Needless to say, there are unspoken rules of what NOT to do in a movie theater.

It seems almost in possible to explain to someone else how to see a movie. It is common sense for most Americans, as most of us saw our first feature film in theaters before we entered grade school. Though more of a peculiar and less common viewership, film festivals are have very similar expectations and procedures to going to see a movie in theaters on a smaller scale. For instance, at the student short film festival I attended this spring, instead of being of greeted by a paid movie theater attendant, several students greeted me with a program with brief descriptions and titles of the student films in the order they would be playing and showed me the table of free snacks (popcorn and soda but sadly, no Raisinets). I went into a well lit, half empty theater filled with my peers. The lights were turned off, and people were expected to be quiet throughout the film and to have silenced their phones, a common courtesy when viewing any film big or small. Instead of having the separation of not knowing any of the actors, filmmakers, animators or anyone associated with the film, I found myself sitting directly behind a student filmmaker who became incredibly bashful when his film played, hardly lifting his head to watch the reaction and laughing at himself. In between each short film, the makers would go on the stage and answer any questions the audience had about their projects. Rather than watching one feature length film, I watched a dozen short films ranging anywhere from 1–10 minutes. Nonetheless, going to a film festival or a movie premiere or seeing a movie in theaters (usually the first viewing of the medium) present the medium in the same way to be consumed: in silence, in an auditorium or theater, accompanied by friends and snacks, and in the dark.

The event pamphlet, a substitute for a personal favorite: movie trailers.
The auditorium where the student film festival took place.

At the student film festival, the entire staff was made up of students, professors and volunteers all affiliated with NC State in some aspect; I doubt anyone other than the teachers who assigned students the project to make a film got paid for the time spent to prepare a festival.
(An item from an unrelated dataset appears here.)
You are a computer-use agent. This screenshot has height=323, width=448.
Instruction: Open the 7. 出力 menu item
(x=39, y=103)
Presenting the movies to an audience is a reward in itself for an outstanding job on the assignment, considering only handfuls from each course were selected. A librarian at Hunt Library hosted the event, reading out names of the students and titles of films, while other students in the class handed out programs and ushered students in. At large scale festivals, where there are dozens of employees handling scheduling, partnerships with small filmmakers, publicity and so many other elements of the festival, workers “enter a field devoid of specific or formalized training that demands huge personal commitment and year-long work, yet with very little financial reward compared to the film and television industries,” according to David Archibald and Mitchell Miller, co-authors of The Film Festivals Dossier. As with most artistic endeavors, success is always a gamble done out of love of the medium. Even with some of the people working just volunteering, you could see their handiwork throughout with how effortlessly the program went, the pamphlets that had been printed and how well set up and clean the space was for the festival. 
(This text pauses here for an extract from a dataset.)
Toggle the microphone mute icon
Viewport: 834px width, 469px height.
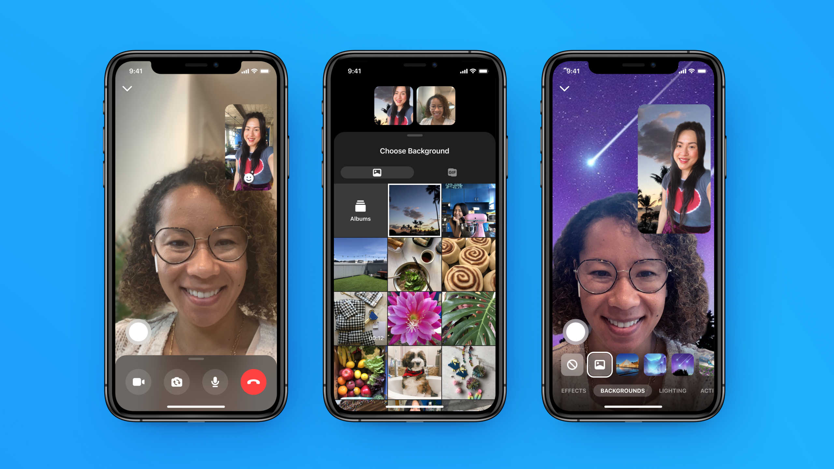click(215, 381)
 Of course, this was not Sundance; my experience was a microscopic form of a much larger medium for sharing work. In The Film Festivals Dossier, they state that, “The category of ‘film festival’, perhaps unsurprisingly, defies a single definition, ranging as it does from the grassroots digital festivals created by small networks of independent and amateur filmmakers, or the willfully ramshackle Ballerina Ballroom Cinema of Dreams organized by Mark Cousins and Tilda Swinton, to the vast institutional machinery of Sundance, or the critical mass of industry involvement found in Cannes.” Film has been evolving since its inception and as the medium. Whether these changes are scarcely visible or overwhelmingly obvious, digital technology is transforming how we look at movies and what movies look like, from modestly budgeted movies shot with digital still cameras to blockbusters laden with computer-generated imagery. Film festivals cultivate the diverse origins of film, whether it be analog, digital, or completely animated, as means of preservation and historic aesthetic. As students of film with a deep appreciation and understanding of these mediums, there is a connection between the medium and the message. As McLuhan says in his interview with Playboy, “The content or message of any particular medium has about as much importance as the stenciling on the casing of an atomic bomb […] The present is always invisible because it’s environmental and saturates the whole field of attention so overwhelmingly; thus everyone but the artist, the man of integral awareness, is alive in an earlier day.” Though various mediums were presented at the student film festival, each one told of different origin story of film. 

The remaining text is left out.